# Try it
Skip the pictures, and retype the data below in full, exactly.

# Data for analysis
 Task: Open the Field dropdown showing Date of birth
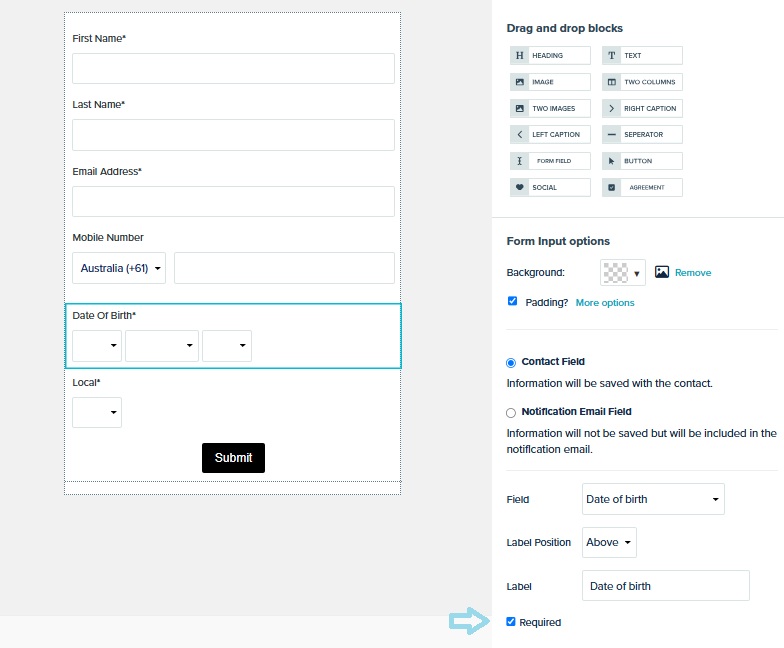[x=653, y=499]
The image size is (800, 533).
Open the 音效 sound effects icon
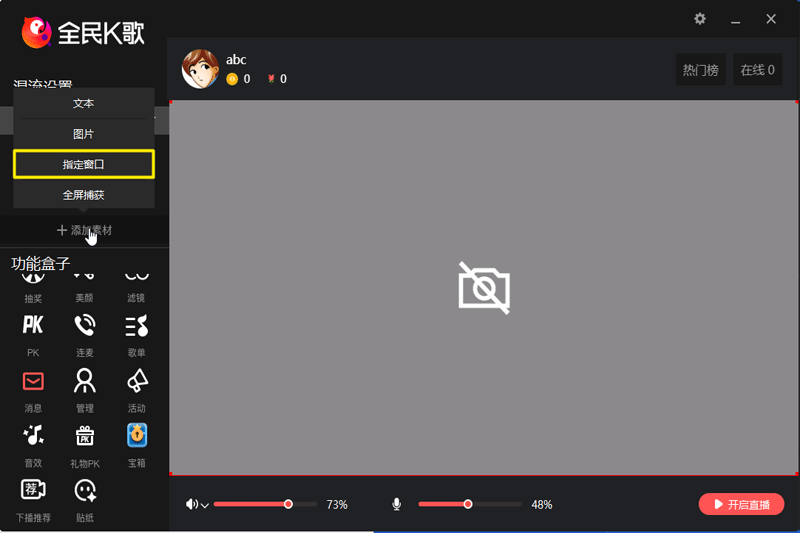(x=33, y=436)
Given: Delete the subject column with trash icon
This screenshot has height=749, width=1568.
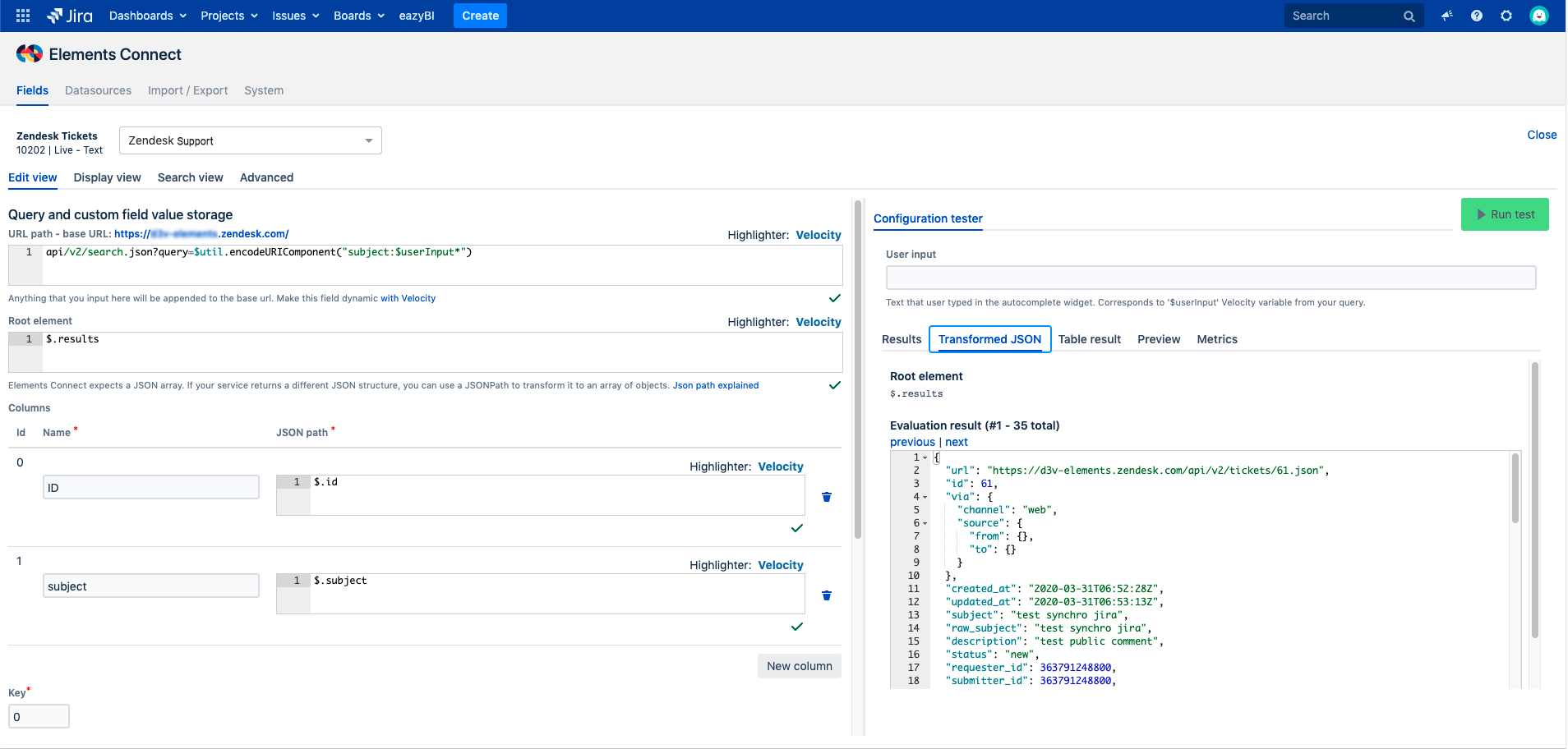Looking at the screenshot, I should coord(827,595).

# Exercise answer
 Task: Open the Field dropdown showing Date of birth
[x=653, y=499]
The image size is (800, 533).
Open the 音效 sound effects icon
(x=33, y=436)
Given: Delete the subject column with trash icon
This screenshot has height=749, width=1568.
Looking at the screenshot, I should coord(827,595).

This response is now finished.